Namun, harapannya itu harus pupus karena bayinya itu kini sudah menjadi milik orang lain sebagai jaminan atas imbalan jasa yang sudah mereka berikan padanya. Dia tidak bisa berbuat apa-apa untuk mempertahankan bayinya. Kondisi bayinya yang juga lahir secara prematur menambah daftar biaya yang sangat fantastis. 

"Yang sabar, Nis. Maafkan kami yang tidak bisa membantu kamu," ucap Bu Yuli tersedu-sedu. Beliau menggenggam erat tangan Anisa untuk menguatkannya 

"Iya, Bu. Anisa paham kok! Terima kasih banyak karena kalian selalu ada di samping Anisa," jawab Anisa tersedu-sedu. 

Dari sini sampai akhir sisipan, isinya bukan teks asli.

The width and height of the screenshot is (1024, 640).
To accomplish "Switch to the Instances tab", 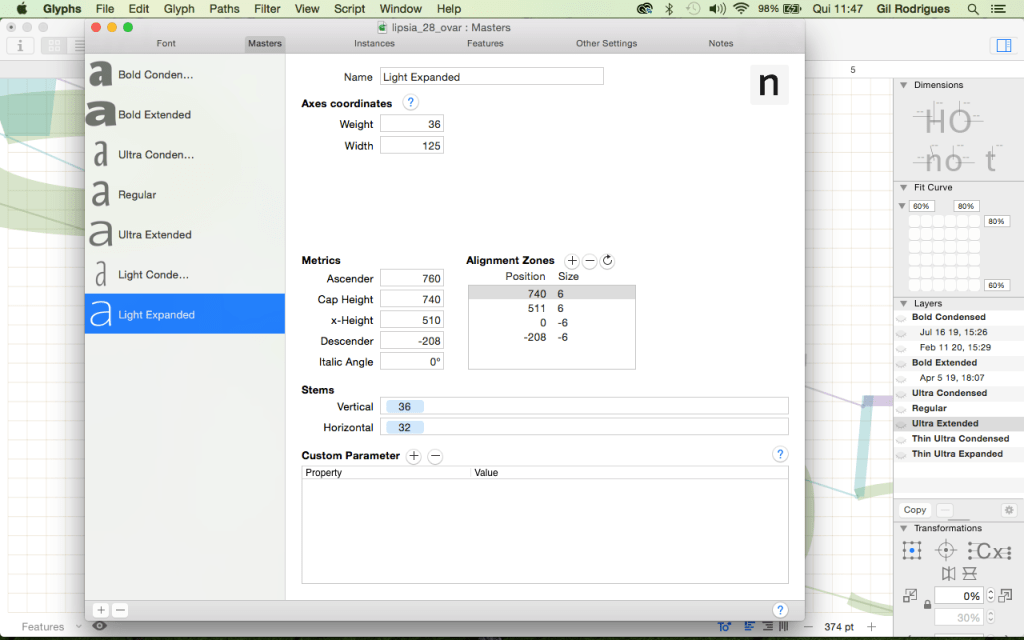I will 374,44.
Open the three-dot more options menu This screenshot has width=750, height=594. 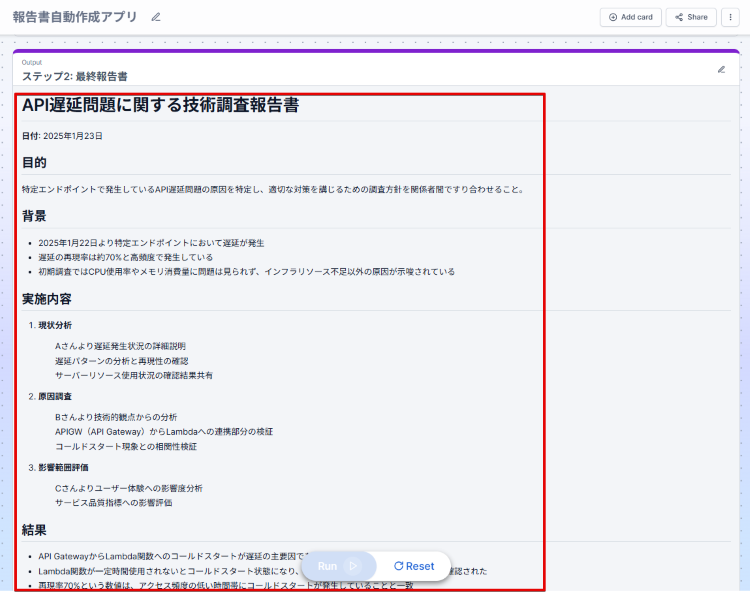coord(729,17)
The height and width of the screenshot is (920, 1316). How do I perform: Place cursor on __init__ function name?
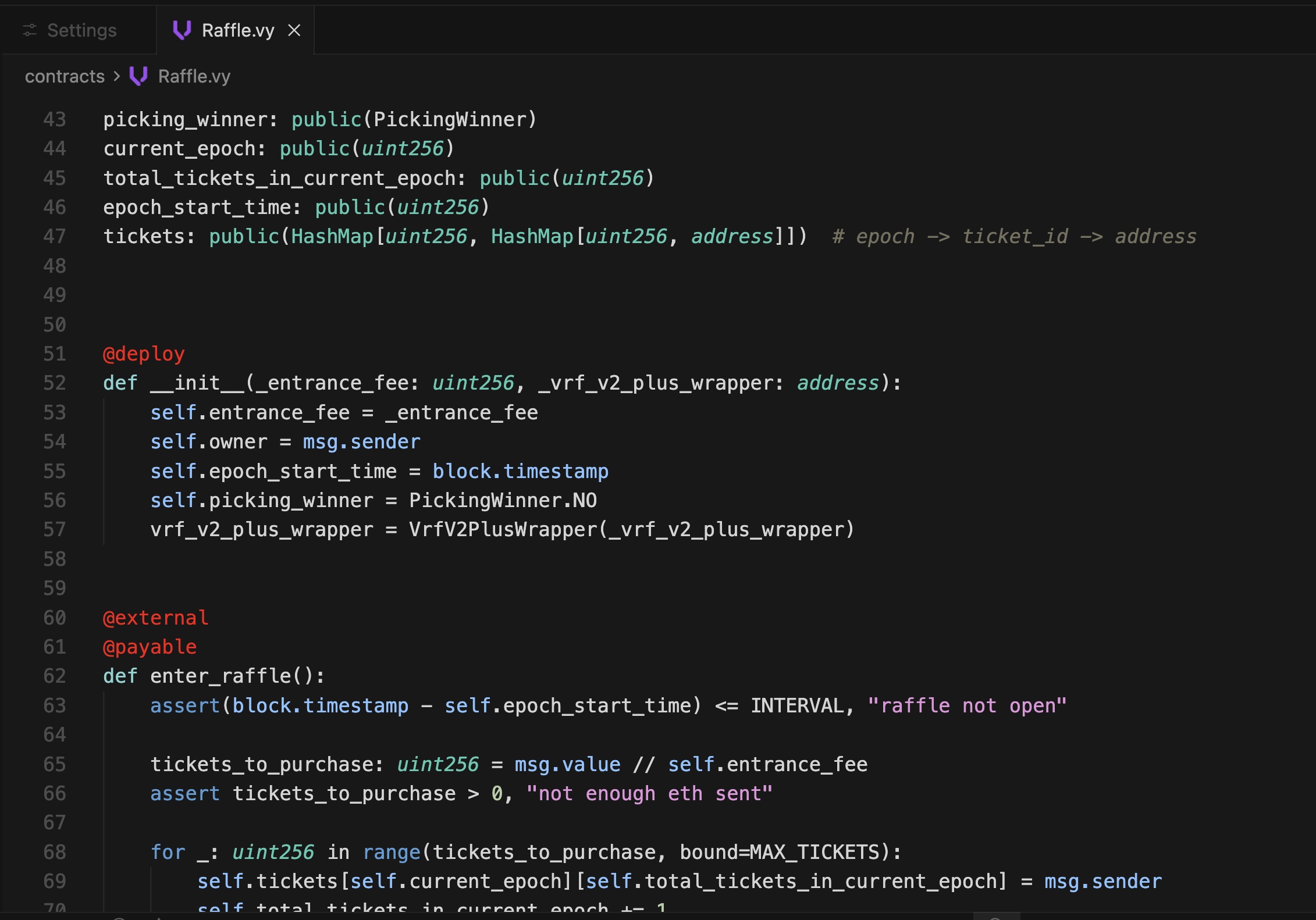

Di saat bersamaan terdengar suara ketukan pintu di ruangan Anisa. Pak Rahmat segera melangkah mendekati pintu untuk membukanya. 

Setelah pintu terbuka, tampaklah satu wanita yang semalam sudah membantu Anisa didampingi satu orang pria dan satu wanita paruh baya. 

"Maaf Pak, bolehkah kami menjenguk Mbak Anisa?" tanya Zaskya tersenyum ramah. 

"Iya, boleh. Silahkah masuk!" persilahkan Pak Rahmat tersenyum.